◆ Text for analysis ◆

March 21: Kayla E.

Kayla E.

Thursday, March 21, 2024

Craft Talk: 2-3:15 p.m.*
Linville Falls, Room 226, Plemmons Student Union

Reading: 6 p.m.*
Table Rock, Room 201B, Plemmons Student Union

* Please note: These presentations deal with adult issues and are not appropriate for younger teens.

About Kayla E.

Kayla E. is a Texas-born artist and designer of Mexican-American descent. Her comics practice centers around her childhood and functions as a map-making exercise. Leaning heavily on the fixed compositional structure and aesthetic codes of post-war American comics, she imposes order onto recollections once disorganized by intrafamilial abuse, addiction, and sexual violence. Her textile work and painting practice are concerned with memories that present as unmappable. She works as creative director at Fantagraphics and is the co-founder and resident of Nat. Brut Inc., a non-profit that produces the art and literary magazine Nat. Brut. She earned her B.A. from Harvard University, where she was awarded the Albert Alcalay Prize in Visual Arts and served as the art director for the Harvard Lampoon. As a public speaker, E. has been invited to expand on her practice at universities and creative conferences across the country. For the past few years, she has worked out of her downtown attic studio in rural North Carolina, where she lives with her wife, Laura Bullard. Kayla is a recipient of a Princeton Hodder Fellowship for the 2023-2024 academic year. Precious Rubbish, her experimental graphic memoir, will be published by Fantagraphics in 2024.

◆ Assignment ◆
List every art practice of Kayla E.'s that the profile above names.

◆ Records supplied ◆
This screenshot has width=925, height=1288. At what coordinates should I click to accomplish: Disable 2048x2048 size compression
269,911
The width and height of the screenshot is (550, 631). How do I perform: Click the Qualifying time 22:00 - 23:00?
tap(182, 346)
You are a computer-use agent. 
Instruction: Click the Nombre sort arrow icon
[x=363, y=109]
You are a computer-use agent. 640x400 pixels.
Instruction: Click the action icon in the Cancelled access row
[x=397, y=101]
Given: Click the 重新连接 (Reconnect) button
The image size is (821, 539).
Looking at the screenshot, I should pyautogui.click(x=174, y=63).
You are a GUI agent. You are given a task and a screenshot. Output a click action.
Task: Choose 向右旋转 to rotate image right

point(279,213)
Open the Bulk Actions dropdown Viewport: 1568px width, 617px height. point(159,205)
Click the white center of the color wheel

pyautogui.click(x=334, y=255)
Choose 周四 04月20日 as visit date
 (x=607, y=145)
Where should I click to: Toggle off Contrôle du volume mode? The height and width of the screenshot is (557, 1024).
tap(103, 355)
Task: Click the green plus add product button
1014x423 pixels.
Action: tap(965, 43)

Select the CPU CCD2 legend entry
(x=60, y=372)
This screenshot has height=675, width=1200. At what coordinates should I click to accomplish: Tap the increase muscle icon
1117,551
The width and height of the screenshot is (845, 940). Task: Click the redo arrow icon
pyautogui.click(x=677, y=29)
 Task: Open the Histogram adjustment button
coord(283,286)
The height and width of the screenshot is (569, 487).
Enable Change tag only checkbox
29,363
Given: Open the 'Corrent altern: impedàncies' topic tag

◆ Solution below ◆
Comics, textile work, painting